* Task to carry out
Lines from the one containing "Aviso legal (697, 1384)" through the final line of the records below are needed, copied exactly, with no pictures.

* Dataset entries
Start of Block

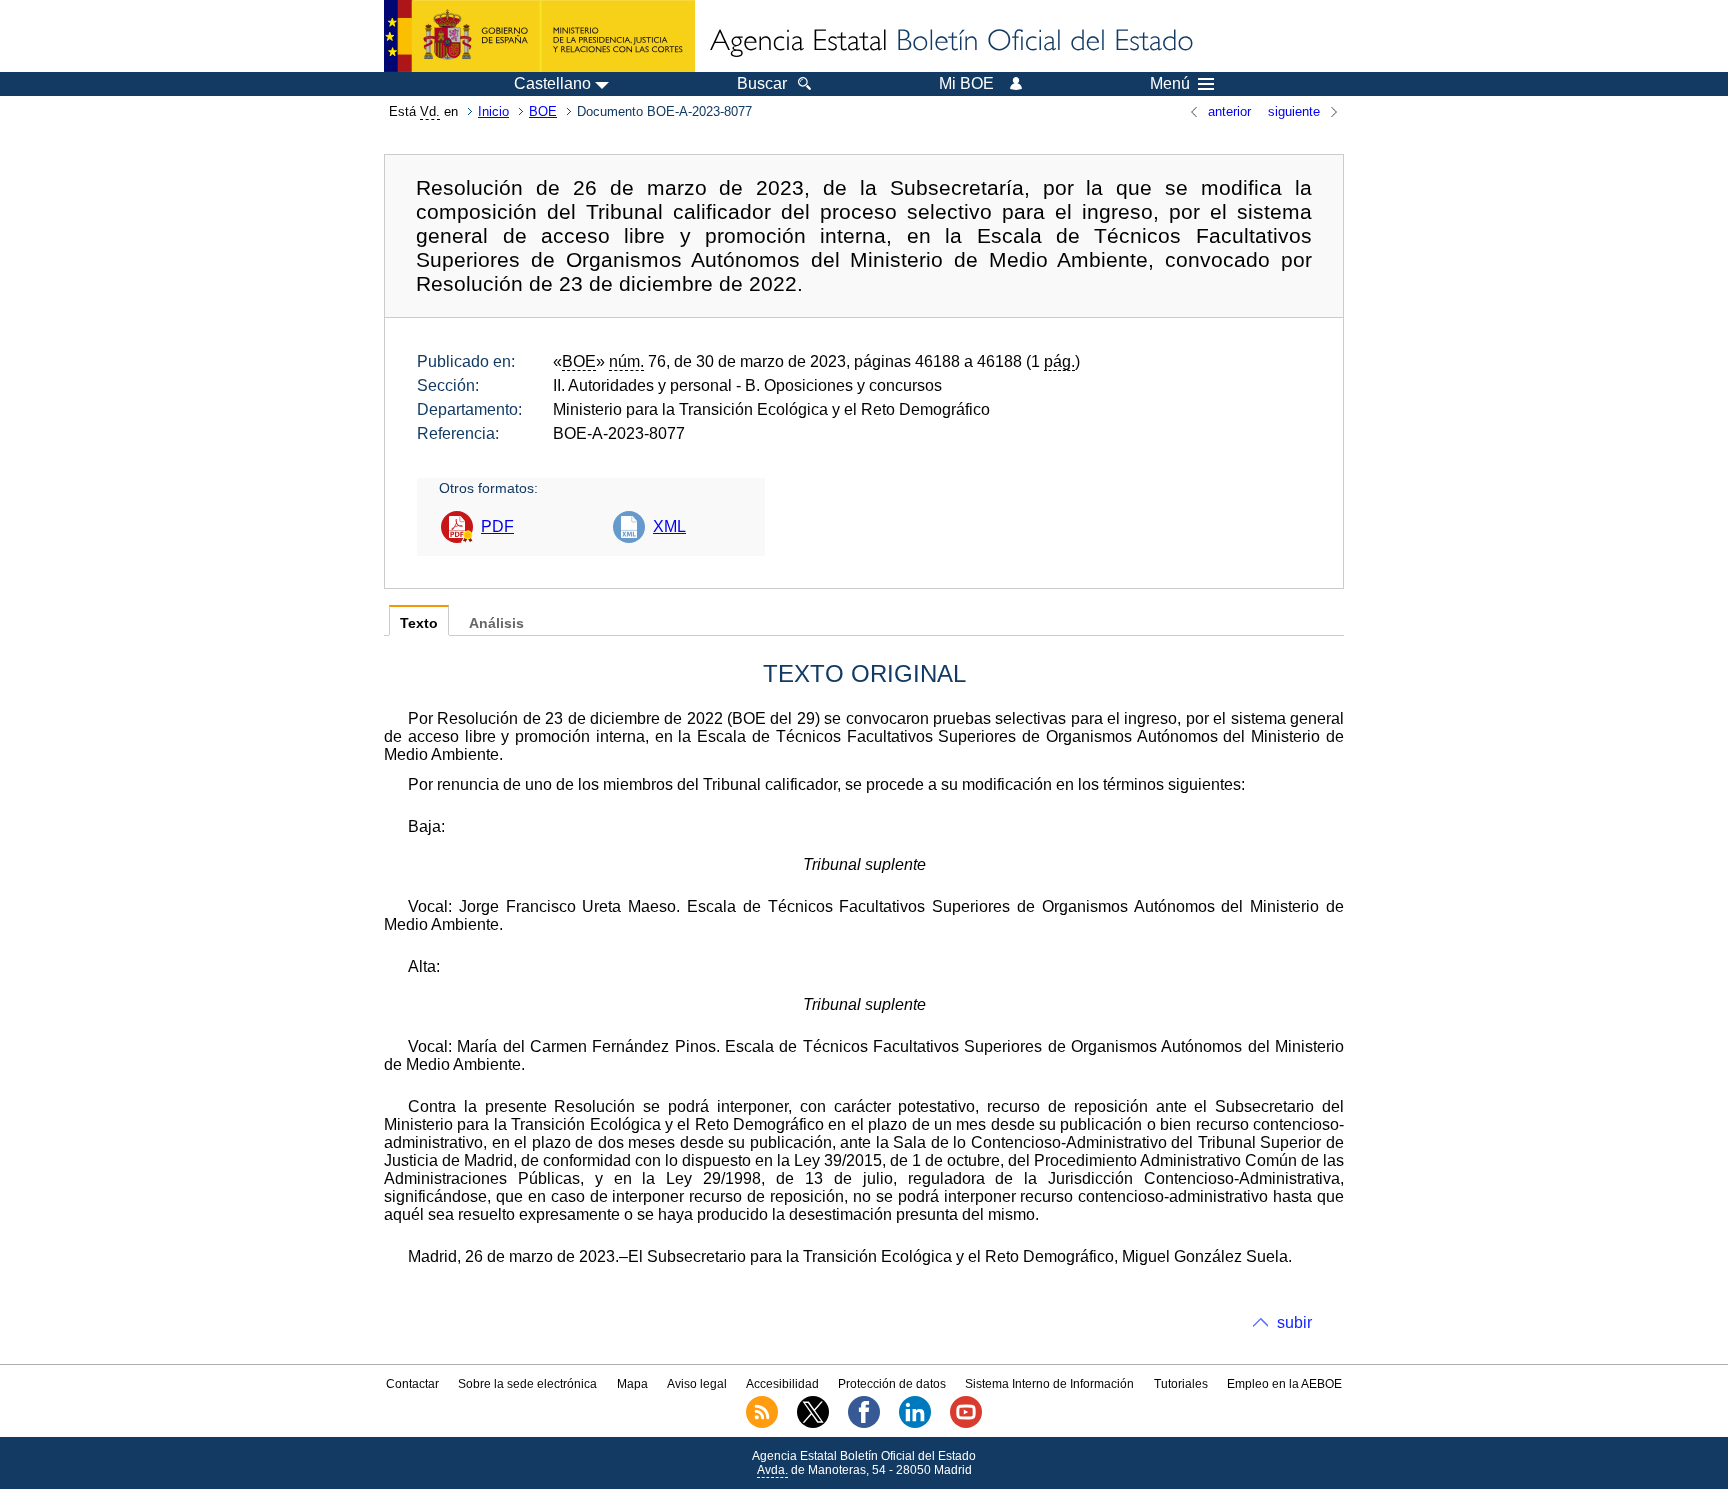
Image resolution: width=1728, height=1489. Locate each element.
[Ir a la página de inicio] (950, 42)
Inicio (493, 111)
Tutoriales (1181, 1384)
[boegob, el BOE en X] (813, 1424)
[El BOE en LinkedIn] (915, 1424)
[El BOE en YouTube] (966, 1424)
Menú (1170, 84)
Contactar (412, 1384)
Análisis (496, 623)
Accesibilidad (782, 1384)
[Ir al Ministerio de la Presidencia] (539, 36)
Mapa (632, 1384)
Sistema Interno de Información (1049, 1384)
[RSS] (762, 1424)
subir (1294, 1322)
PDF (497, 526)
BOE (543, 111)
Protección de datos (892, 1384)
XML (669, 526)
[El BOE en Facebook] (864, 1424)
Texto (419, 623)
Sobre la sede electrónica (527, 1384)
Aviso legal (697, 1384)
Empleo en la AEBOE (1284, 1384)
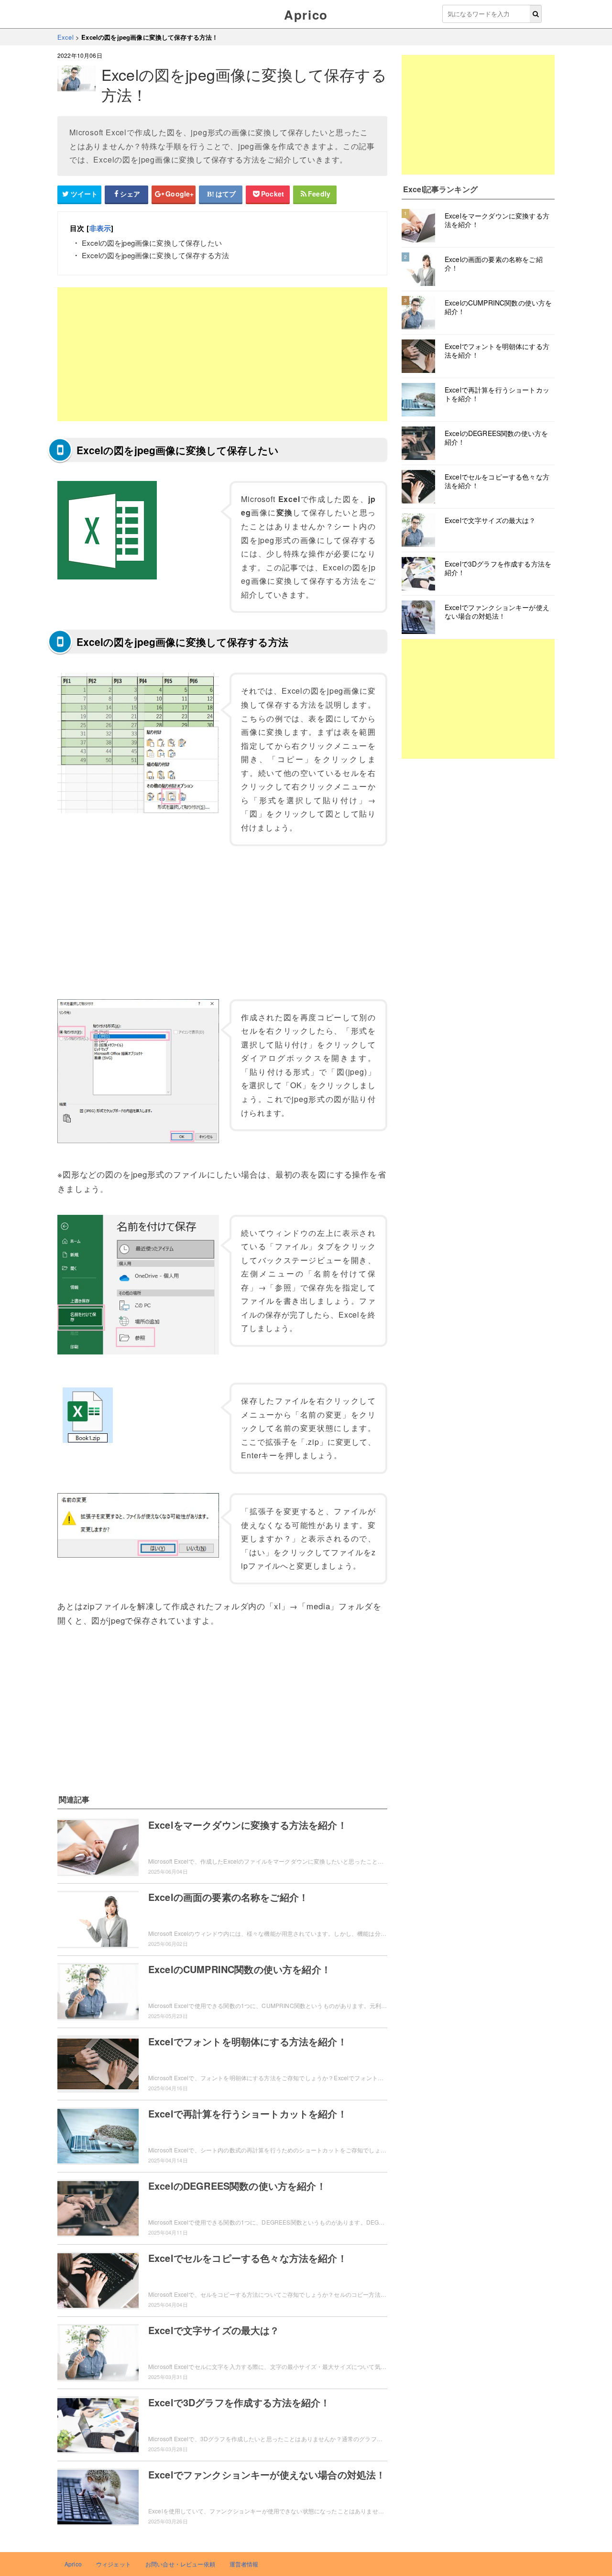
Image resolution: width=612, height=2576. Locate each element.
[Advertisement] (222, 354)
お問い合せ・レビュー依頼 (180, 2564)
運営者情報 (244, 2564)
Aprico (306, 14)
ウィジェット (113, 2564)
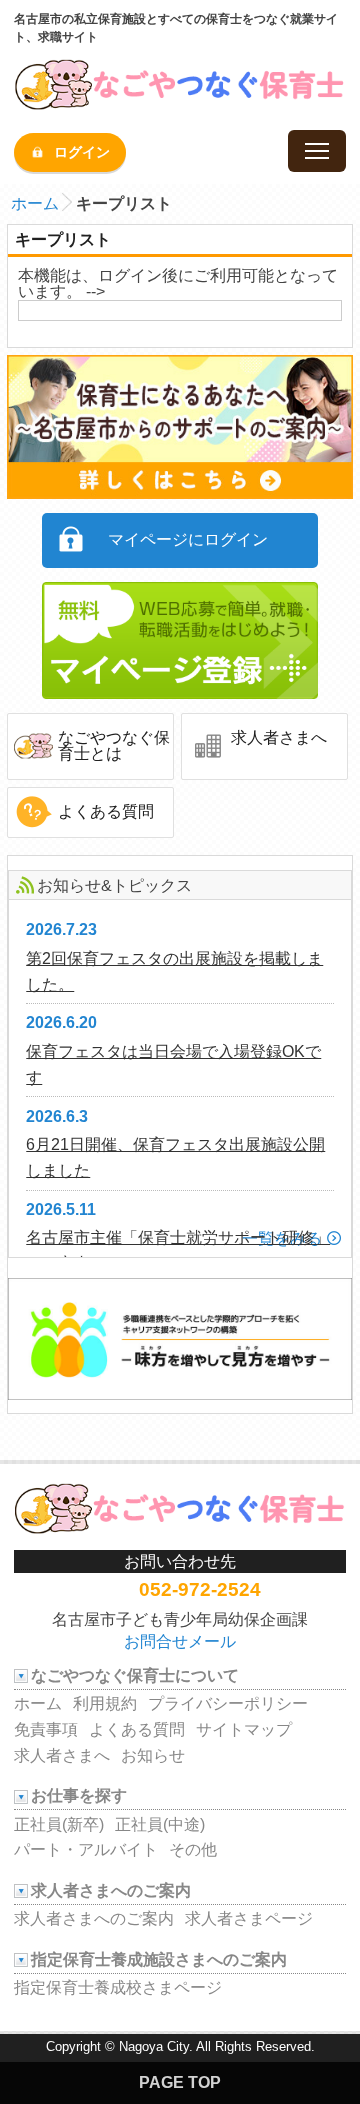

End of Block

* Task output
Aviso legal (697, 1384)
Empleo en la AEBOE (1284, 1384)
Image resolution: width=612, height=2576. Locate each element.
[Advertisement] (222, 354)
お問い合せ・レビュー依頼 (180, 2564)
運営者情報 (244, 2564)
Aprico (306, 14)
ウィジェット (113, 2564)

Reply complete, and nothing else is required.